Wednesday, January 16, 2013

Conceptual Skills

It is often important that we approach a subject from an unusual angle. Sometimes this is because a certain approach has been tried so often that the public no longer pays it any mind, sometimes it is because the wrong approach will not yield the intended result. This is what I mean by conceptual skills.

Example: I worked for Stevens Institute, located just across the Hudson River from the former World Trade Center. The Stevens Community had an unusually good view of the 9/11 attack, and the Institute felt a pressing need to offer some closure and solace to those who had witnessed it. The challenge was, how to approach the subject in a way that would offer some comfort rather than reopening the wound?

Stevens commissioned me to make a documentary, and my approach was to focus on the attempts already underway at a grass-roots level to come to grips with that difficult time. I created a film incorporating the music and art that had taken over the streets of lower Manhattan after 9/11.

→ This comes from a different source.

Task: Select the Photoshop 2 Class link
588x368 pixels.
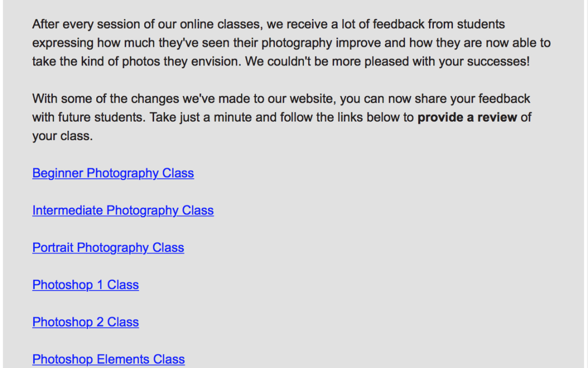Action: pos(85,322)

I have an early test strip of the documentary on my Facebook page. The full piece may go online later this year. It was originally intended for the Stevens and Hoboken communities only. (I can arrange private showings – it's on a DVD – for anyone interested.)

For its intended purpose of bringing some measure of healing to a shocked and saddened community, the After 9/11 documentary was a great success.

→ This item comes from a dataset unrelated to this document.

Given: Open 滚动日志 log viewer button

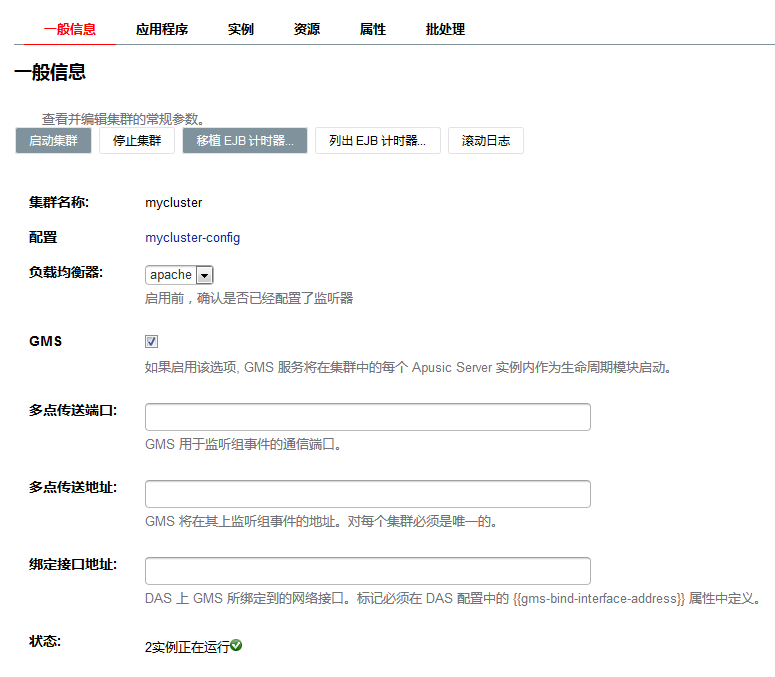Looking at the screenshot, I should (486, 141).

In the marketing world, and particularly in direct mail, many of my pieces have become client standards. That is, their efficacy exceeded previous marketing attempts and were allowed to run until they either wore out their welcome (overexposure) or (rarely) were replaced by new attempts that exceeded their high-water marks.

In politics, my campaigns changed the way political marketing campaigns were handled in Hudson County and, eventually, nationally.